La dégradation des conditions d'accueil dans les hôpitaux, la dégradation des conditions de remboursement, donc d'accès aux soins qui touchent plus particulièrement ceux qui ont le moins de moyens, n'a pas cessé. Cette dégradation ne date pas du gouvernement Chirac-Raffarin. Mais cela n'exonère nullement ce dernier de ses responsabilités. Car il a bel et bien inscrit à son programme pour la rentrée le démantèlement du système de protection de la santé, poursuivant dans la voie tracée par les gouvernements précédents. Chirac et Raffarin continuent, comme Jospin et Kouchner, à fermer des hôpitaux de proximité, à maintenir des effectifs notoirement insuffisants en période normale dans les établissements hospitaliers, et qui le sont bien plus encore durant les mois d'été.

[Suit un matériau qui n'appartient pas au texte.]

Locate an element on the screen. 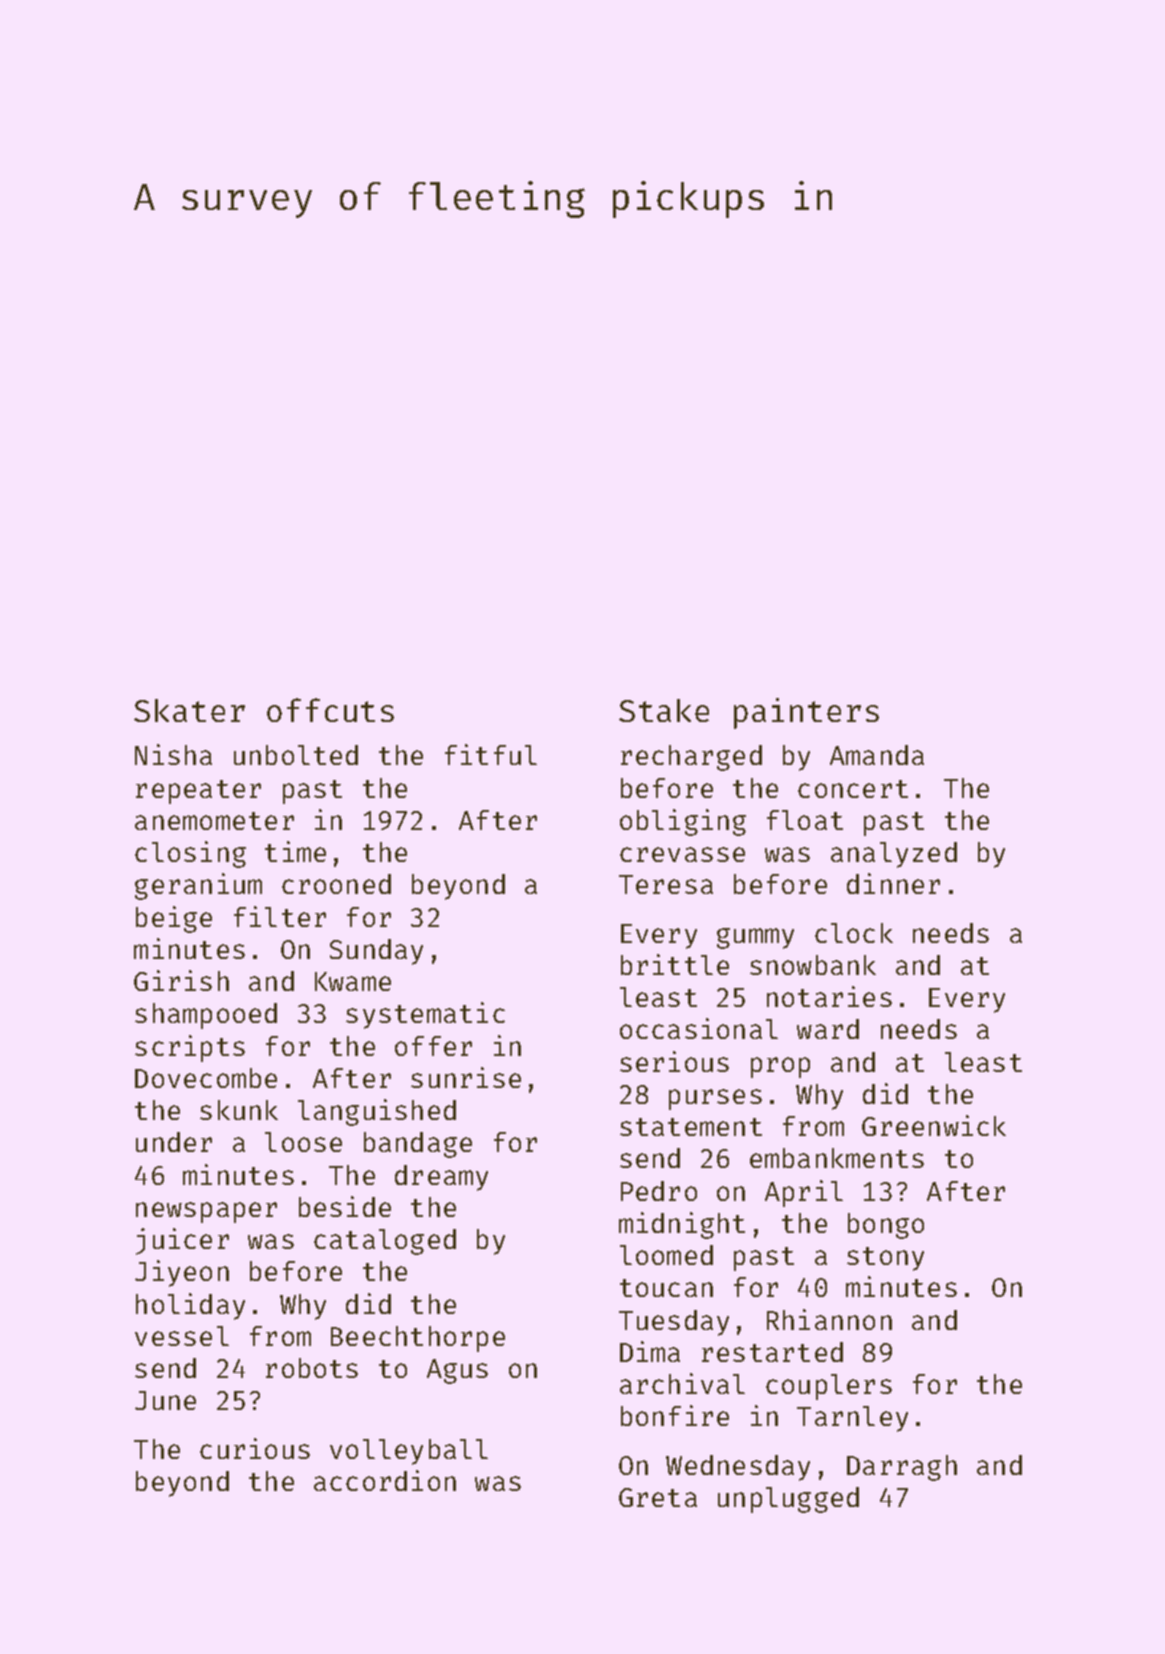 The width and height of the screenshot is (1165, 1654). Stake is located at coordinates (664, 710).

La canicule n'était sans doute pas prévue, mais ce qui était prévisible, c'est qu'une variation, somme toute minime de la température en France -quelques degrés de plus, sur une quinzaine de jours- , pouvait se traduire par des conséquences dramatiques pour les plus vulnérables, en particulier les personnes âgées isolées, faute de possibilité d'accueil dans des hôpitaux aux limites de leurs capacités.
Faisant écho à Kouchner, on peut se demander «qu'est-ce donc que cette société où l'on ne peut pas compter sur l'État pour protéger la vie des citoyens contre une vague de chaleur ?».